## [Material for this exercise]

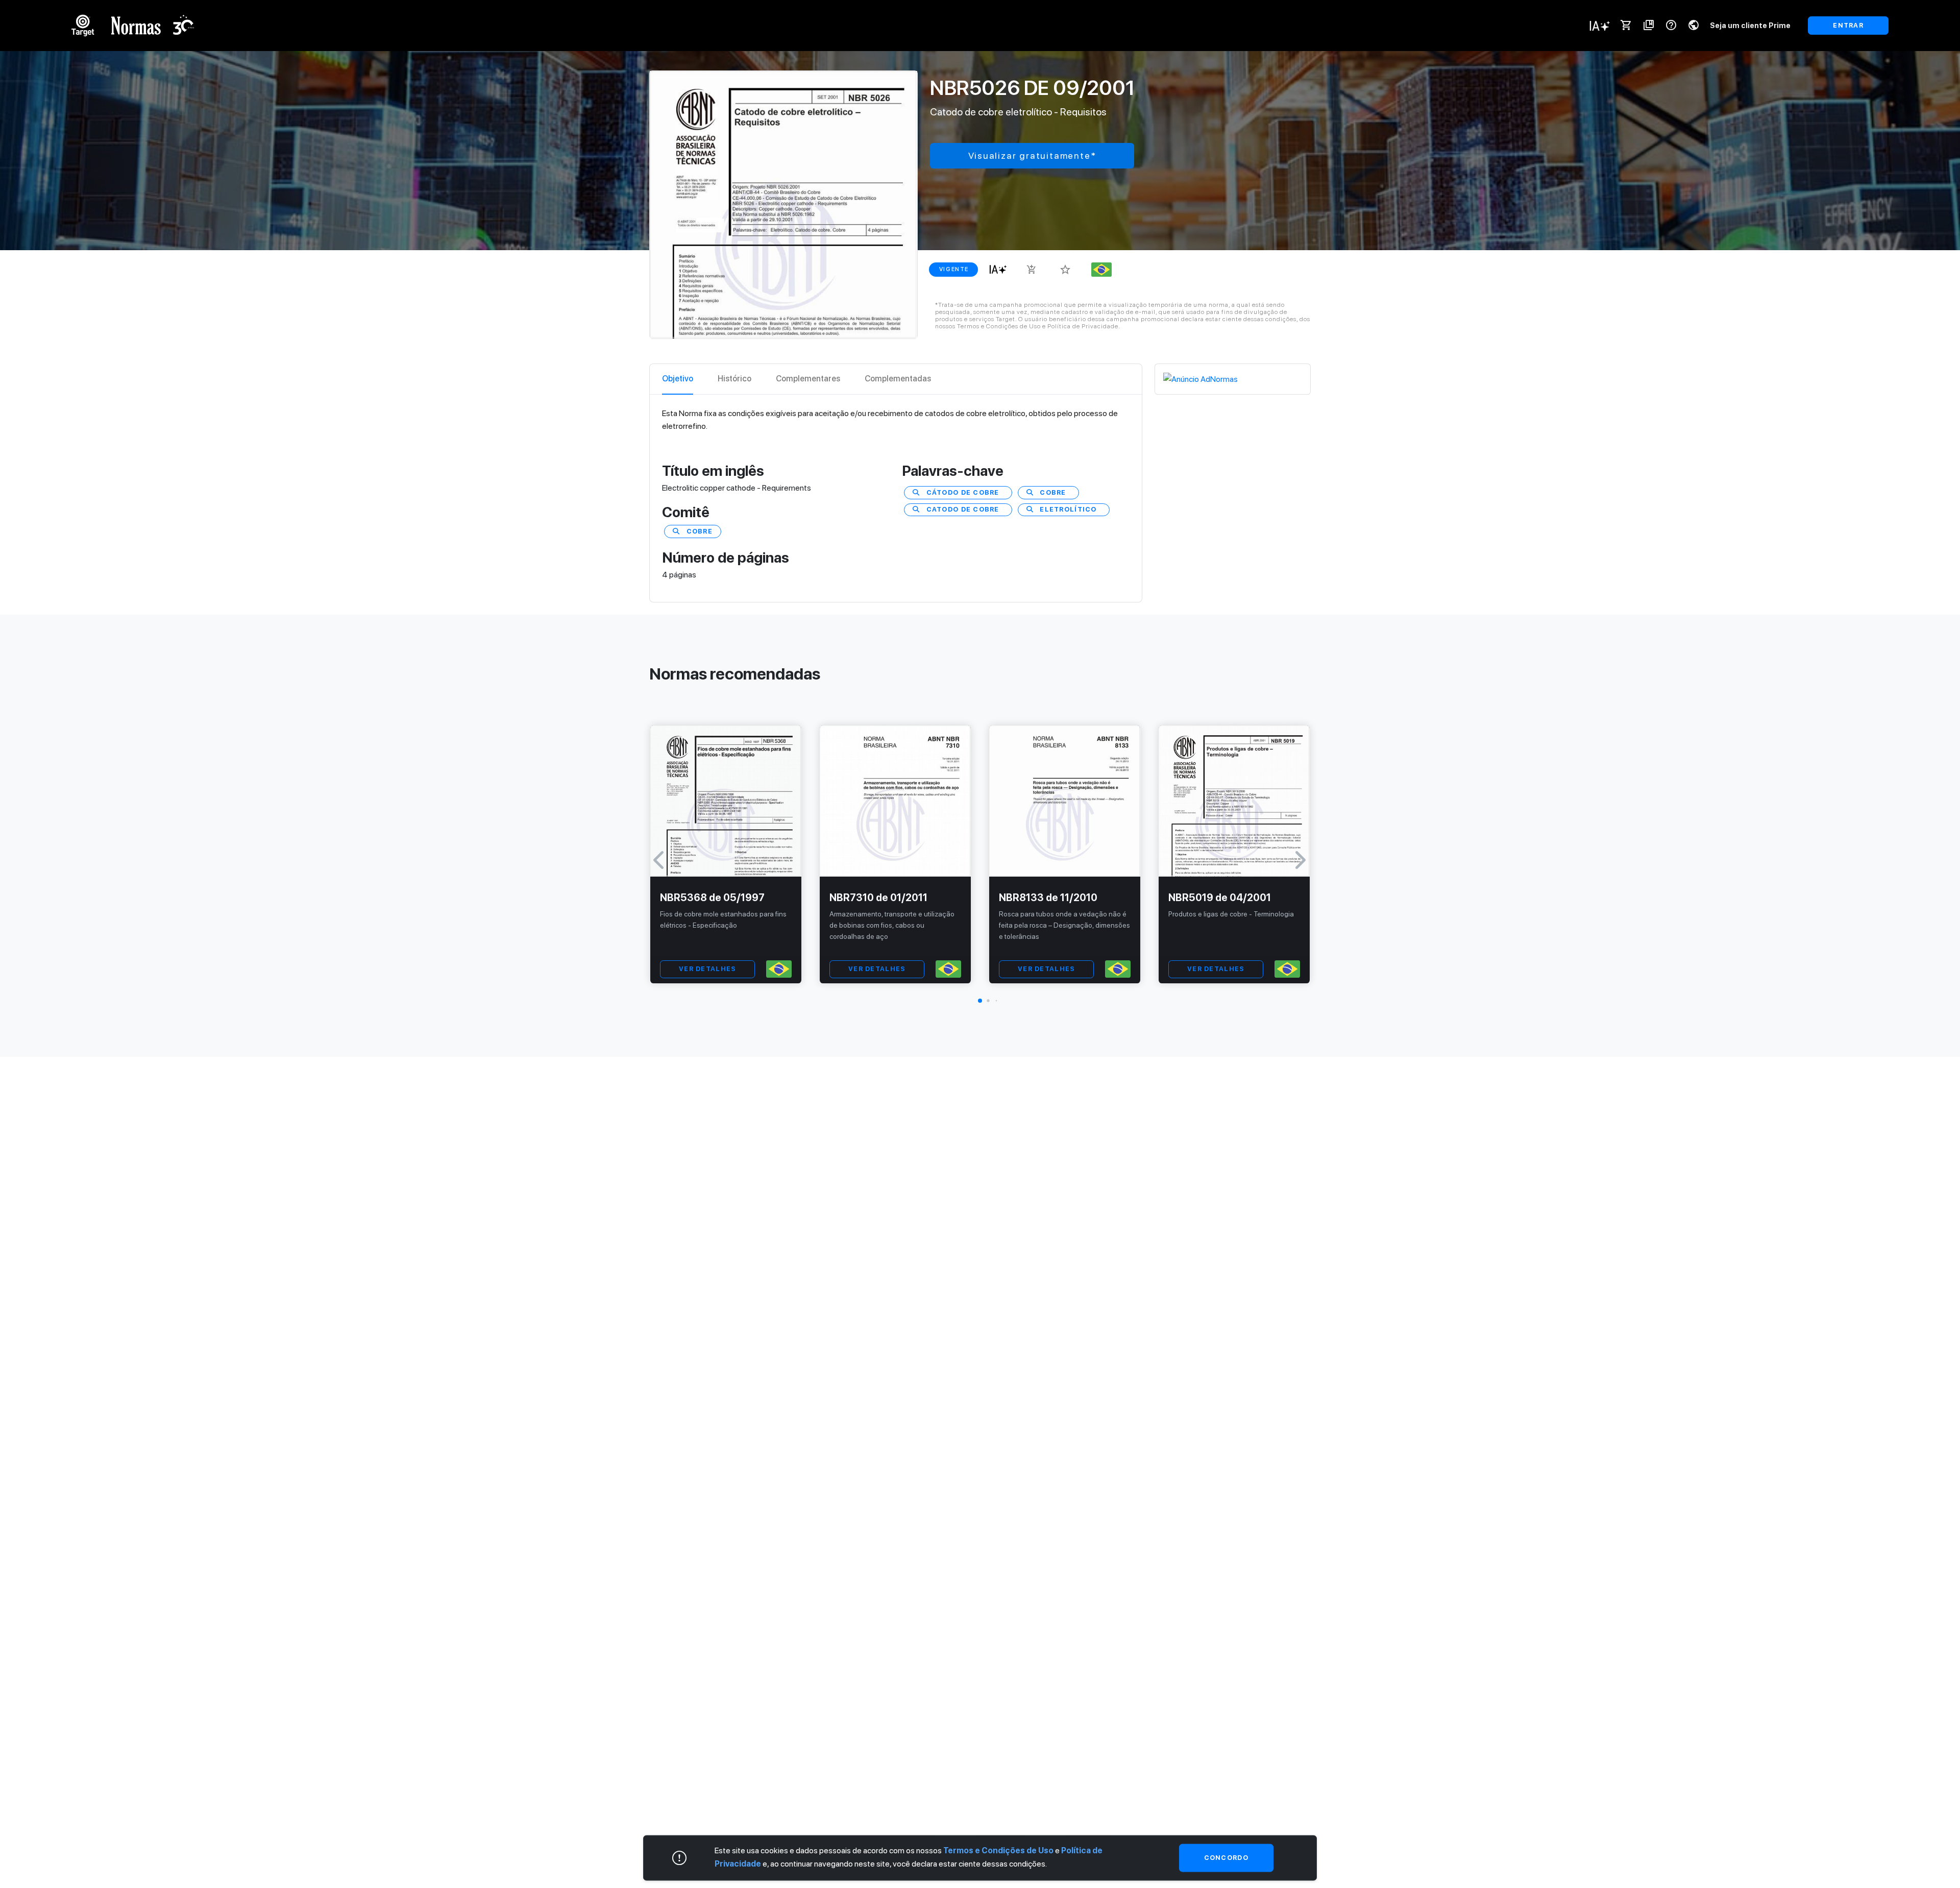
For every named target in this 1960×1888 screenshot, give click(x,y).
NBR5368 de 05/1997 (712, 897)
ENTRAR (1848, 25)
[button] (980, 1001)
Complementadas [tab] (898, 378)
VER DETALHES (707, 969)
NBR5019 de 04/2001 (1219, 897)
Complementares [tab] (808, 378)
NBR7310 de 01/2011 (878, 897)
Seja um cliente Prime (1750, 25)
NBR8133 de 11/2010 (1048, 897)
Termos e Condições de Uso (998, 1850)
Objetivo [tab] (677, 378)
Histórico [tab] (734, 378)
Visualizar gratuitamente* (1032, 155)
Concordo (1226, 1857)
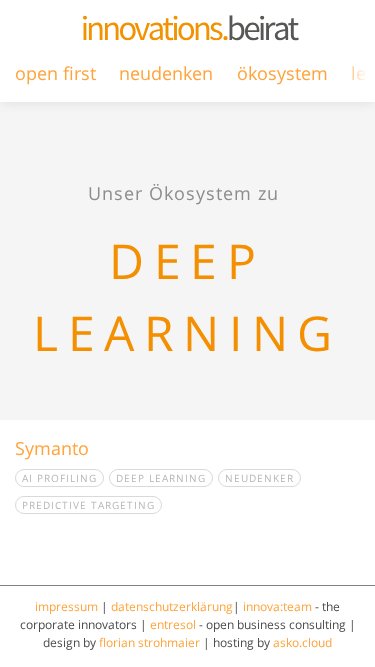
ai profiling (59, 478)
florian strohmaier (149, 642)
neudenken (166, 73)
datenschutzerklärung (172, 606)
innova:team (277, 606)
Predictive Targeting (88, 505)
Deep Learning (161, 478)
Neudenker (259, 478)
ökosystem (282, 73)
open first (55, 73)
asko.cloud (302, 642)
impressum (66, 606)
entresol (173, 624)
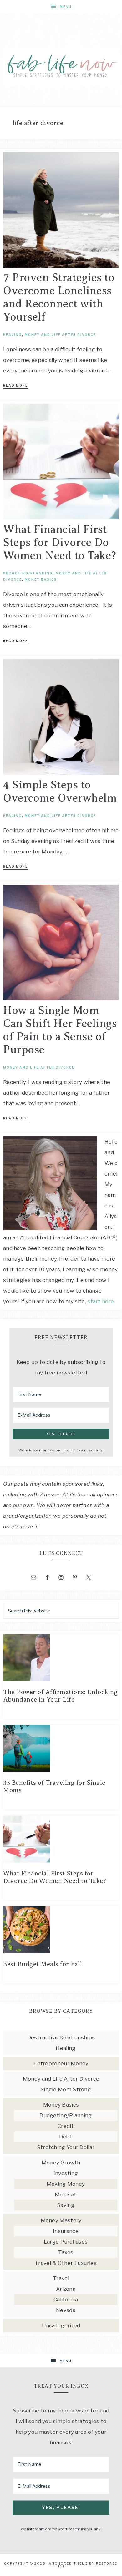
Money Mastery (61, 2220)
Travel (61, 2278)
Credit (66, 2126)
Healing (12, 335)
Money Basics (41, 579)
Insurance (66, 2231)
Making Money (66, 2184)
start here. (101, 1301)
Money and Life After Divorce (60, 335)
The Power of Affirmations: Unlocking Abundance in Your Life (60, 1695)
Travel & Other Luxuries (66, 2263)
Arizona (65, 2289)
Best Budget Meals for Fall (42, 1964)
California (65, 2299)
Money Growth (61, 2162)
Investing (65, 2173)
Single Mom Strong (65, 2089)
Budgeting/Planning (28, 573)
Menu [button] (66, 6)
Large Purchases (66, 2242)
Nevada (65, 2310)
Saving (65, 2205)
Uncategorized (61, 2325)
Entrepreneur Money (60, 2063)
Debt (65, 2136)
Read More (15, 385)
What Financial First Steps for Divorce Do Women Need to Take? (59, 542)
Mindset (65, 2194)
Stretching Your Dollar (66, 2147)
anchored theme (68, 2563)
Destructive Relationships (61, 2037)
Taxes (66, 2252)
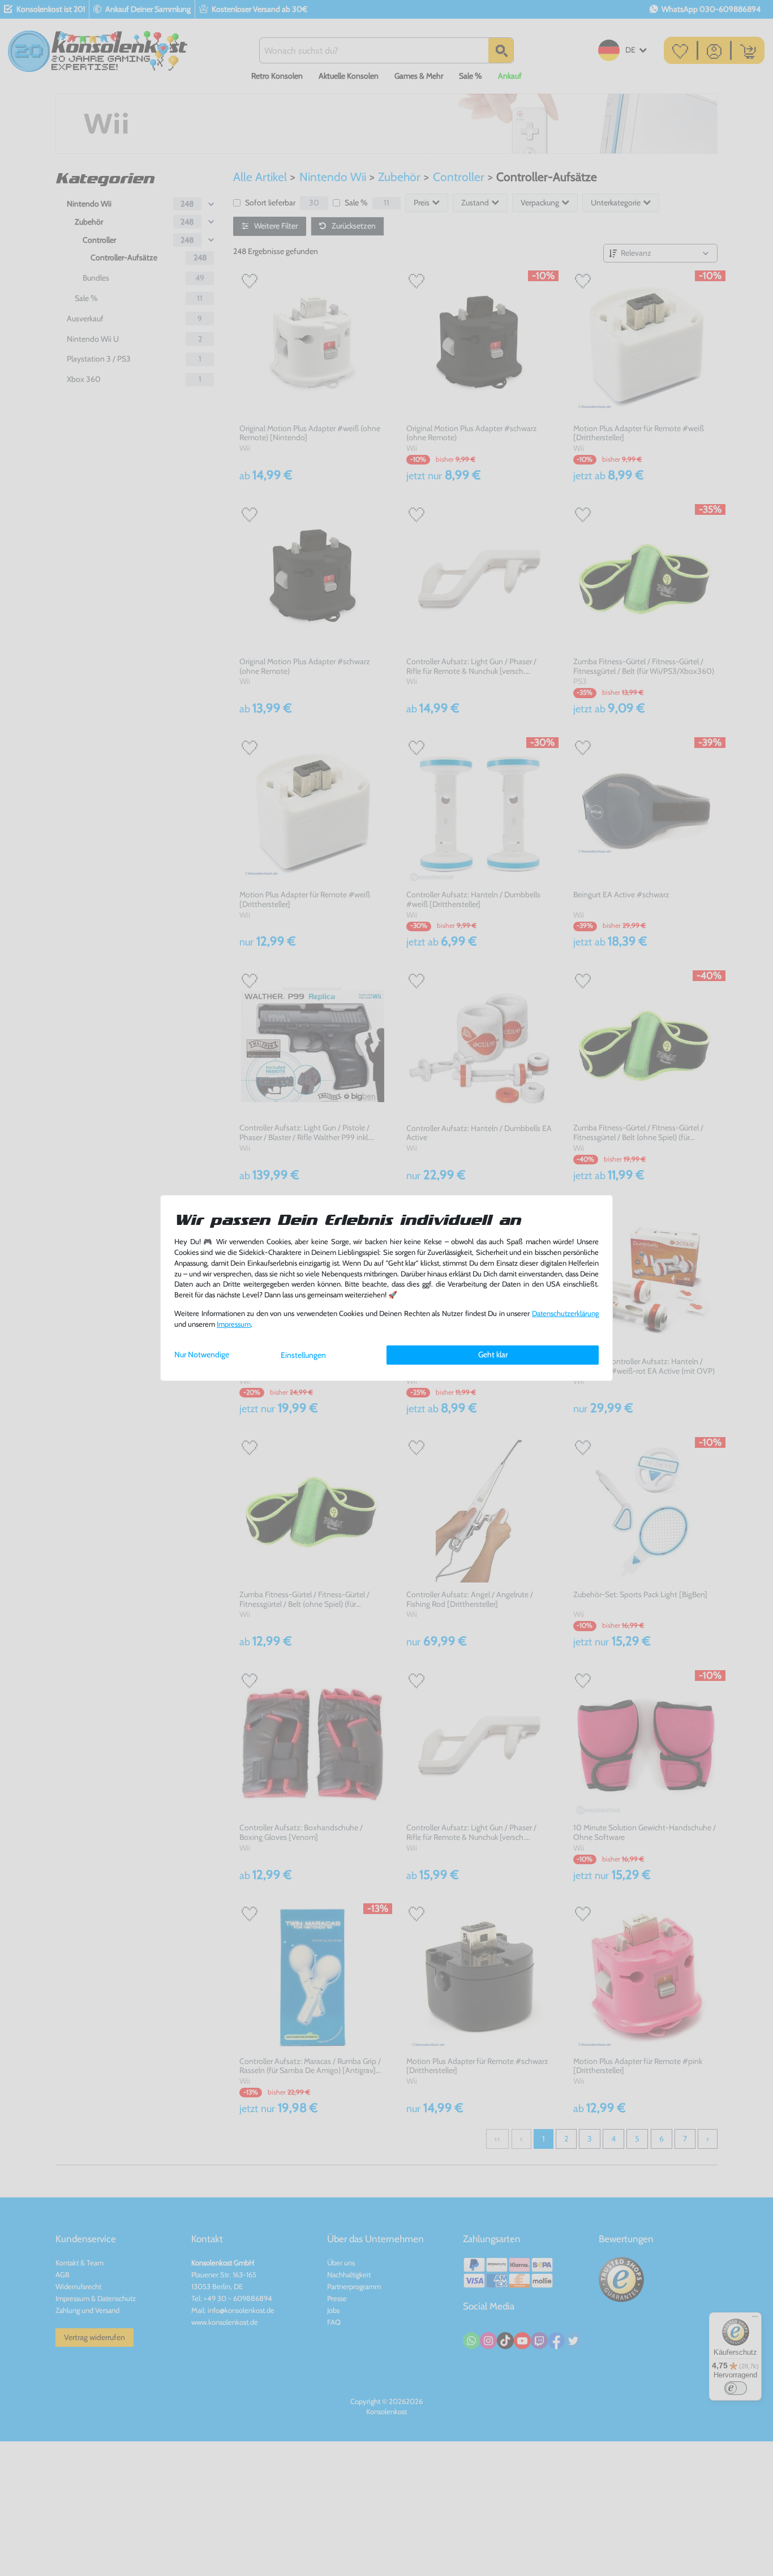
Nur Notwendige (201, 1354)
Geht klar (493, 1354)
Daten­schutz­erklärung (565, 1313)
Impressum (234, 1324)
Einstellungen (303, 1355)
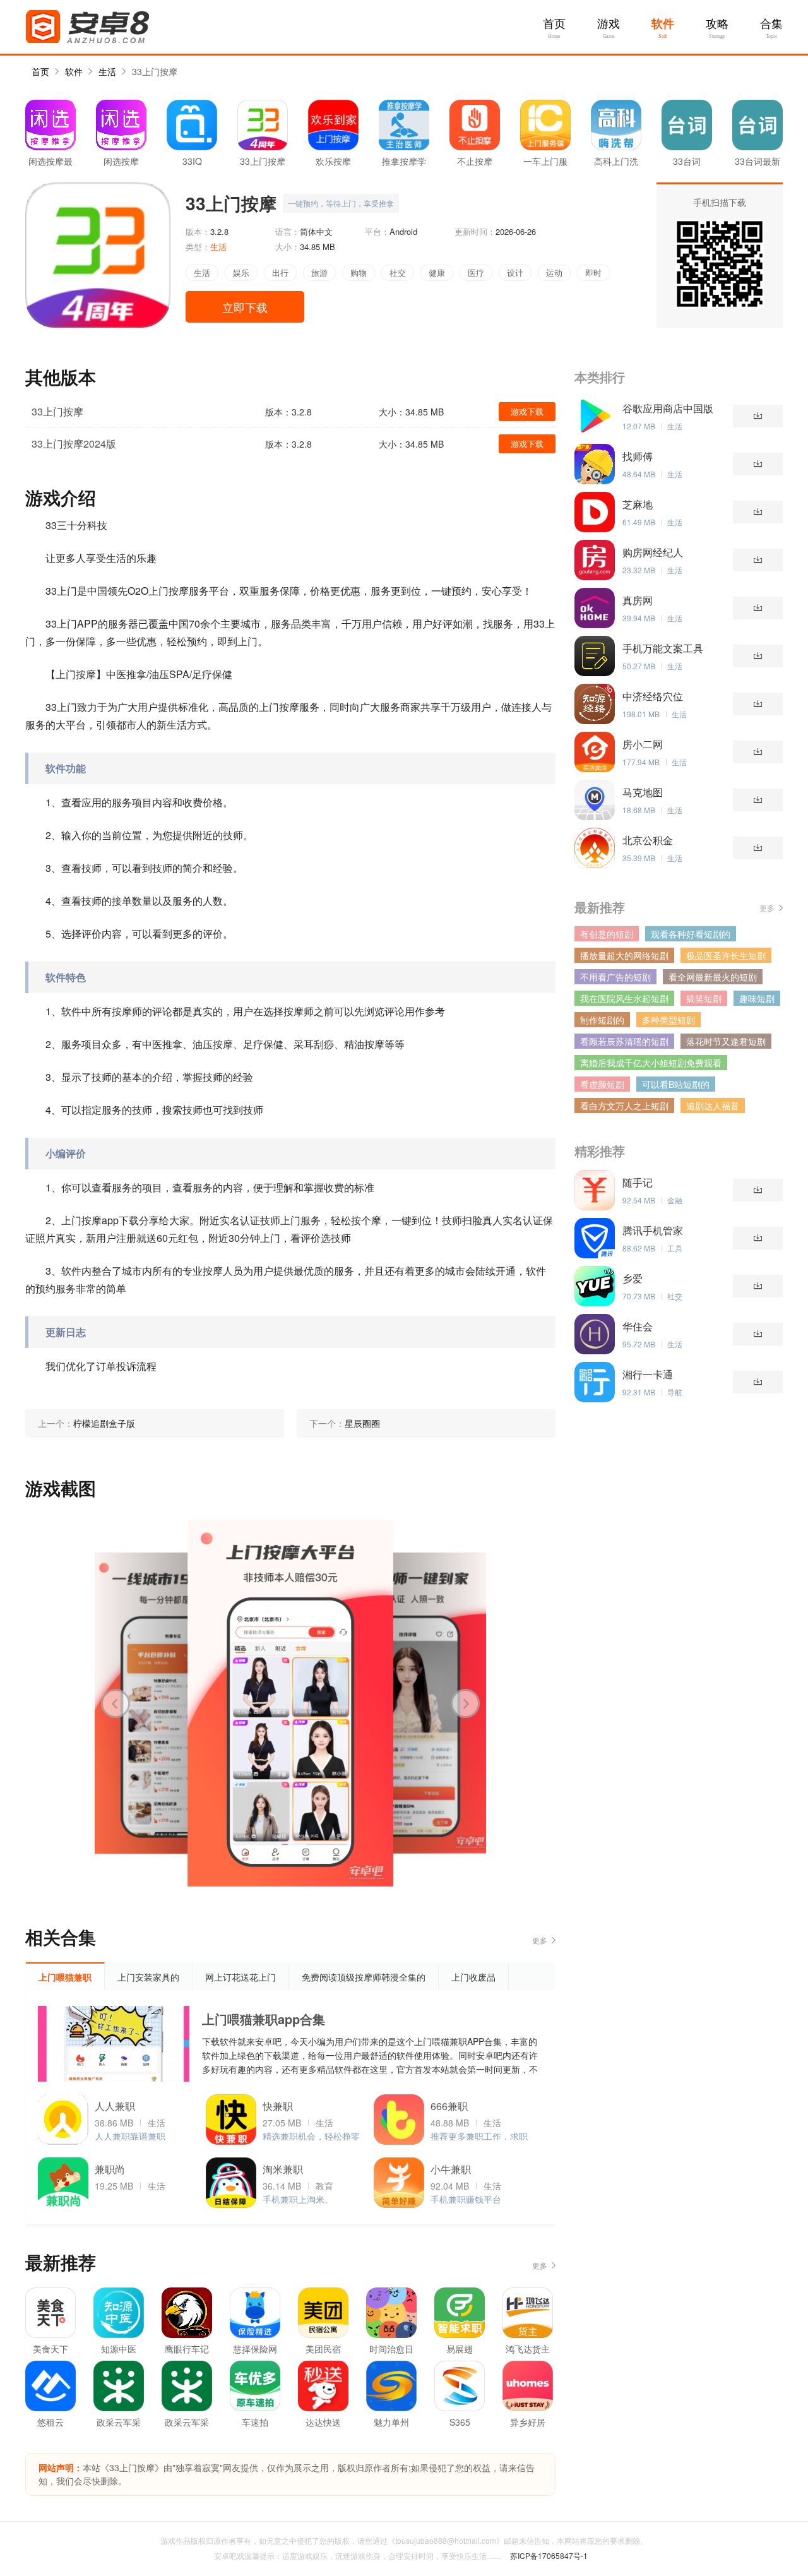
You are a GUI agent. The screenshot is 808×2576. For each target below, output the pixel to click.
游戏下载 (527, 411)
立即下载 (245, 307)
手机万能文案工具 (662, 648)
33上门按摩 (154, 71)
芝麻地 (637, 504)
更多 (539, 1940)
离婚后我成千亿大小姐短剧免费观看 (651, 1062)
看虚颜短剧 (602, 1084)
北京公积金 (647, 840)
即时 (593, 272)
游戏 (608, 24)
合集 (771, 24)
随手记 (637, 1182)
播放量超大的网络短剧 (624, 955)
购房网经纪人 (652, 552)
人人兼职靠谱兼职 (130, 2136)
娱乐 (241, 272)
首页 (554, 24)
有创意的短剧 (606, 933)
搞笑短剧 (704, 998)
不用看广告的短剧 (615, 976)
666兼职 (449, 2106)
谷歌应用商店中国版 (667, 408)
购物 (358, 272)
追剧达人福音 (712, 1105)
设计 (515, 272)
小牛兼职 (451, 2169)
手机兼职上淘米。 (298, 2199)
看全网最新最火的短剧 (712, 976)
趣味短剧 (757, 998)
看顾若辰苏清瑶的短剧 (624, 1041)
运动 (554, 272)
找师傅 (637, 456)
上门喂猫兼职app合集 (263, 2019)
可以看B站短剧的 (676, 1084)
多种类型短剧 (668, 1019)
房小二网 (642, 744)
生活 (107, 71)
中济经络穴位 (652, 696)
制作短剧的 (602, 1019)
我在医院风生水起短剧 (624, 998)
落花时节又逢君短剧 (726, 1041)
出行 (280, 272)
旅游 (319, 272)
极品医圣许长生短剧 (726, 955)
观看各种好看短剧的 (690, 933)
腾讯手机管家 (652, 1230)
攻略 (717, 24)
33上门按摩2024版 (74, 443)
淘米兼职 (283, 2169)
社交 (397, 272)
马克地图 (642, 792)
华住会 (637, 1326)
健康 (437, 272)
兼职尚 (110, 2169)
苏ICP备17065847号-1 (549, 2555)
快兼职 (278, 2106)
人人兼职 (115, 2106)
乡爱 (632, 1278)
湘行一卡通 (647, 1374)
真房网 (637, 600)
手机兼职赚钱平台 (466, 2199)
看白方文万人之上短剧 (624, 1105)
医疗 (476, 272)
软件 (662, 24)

## [What is required]
Lines from the start of the listing above through the line holding "California (65, 2299)" are to be duplicated exactly, and nothing more; leave out the pictures.

## [Written response]
For every named target in this 1960×1888 screenshot, give click(x,y).
NBR5368 de 05/1997 (712, 897)
ENTRAR (1848, 25)
[button] (980, 1001)
Complementadas [tab] (898, 378)
VER DETALHES (707, 969)
NBR5019 de 04/2001 (1219, 897)
Complementares [tab] (808, 378)
NBR7310 de 01/2011 (878, 897)
Seja um cliente Prime (1750, 25)
NBR8133 de 11/2010 (1048, 897)
Termos e Condições de Uso (998, 1850)
Objetivo [tab] (677, 378)
Histórico [tab] (734, 378)
Visualizar gratuitamente* (1032, 155)
Concordo (1226, 1857)
ai profiling (59, 478)
florian strohmaier (149, 642)
neudenken (166, 73)
datenschutzerklärung (172, 606)
innova:team (277, 606)
Predictive Targeting (88, 505)
Deep Learning (161, 478)
Neudenker (259, 478)
ökosystem (282, 73)
open first (55, 73)
asko.cloud (302, 642)
impressum (66, 606)
entresol (173, 624)
Money Mastery (61, 2220)
Travel (61, 2278)
Credit (66, 2126)
Healing (12, 335)
Money Basics (41, 579)
Insurance (66, 2231)
Making Money (66, 2184)
start here. (101, 1301)
Money and Life After Divorce (60, 335)
The Power of Affirmations: Unlocking Abundance in Your Life (60, 1695)
Travel & Other Luxuries (66, 2263)
Arizona (65, 2289)
Best Budget Meals for Fall (42, 1964)
California (65, 2299)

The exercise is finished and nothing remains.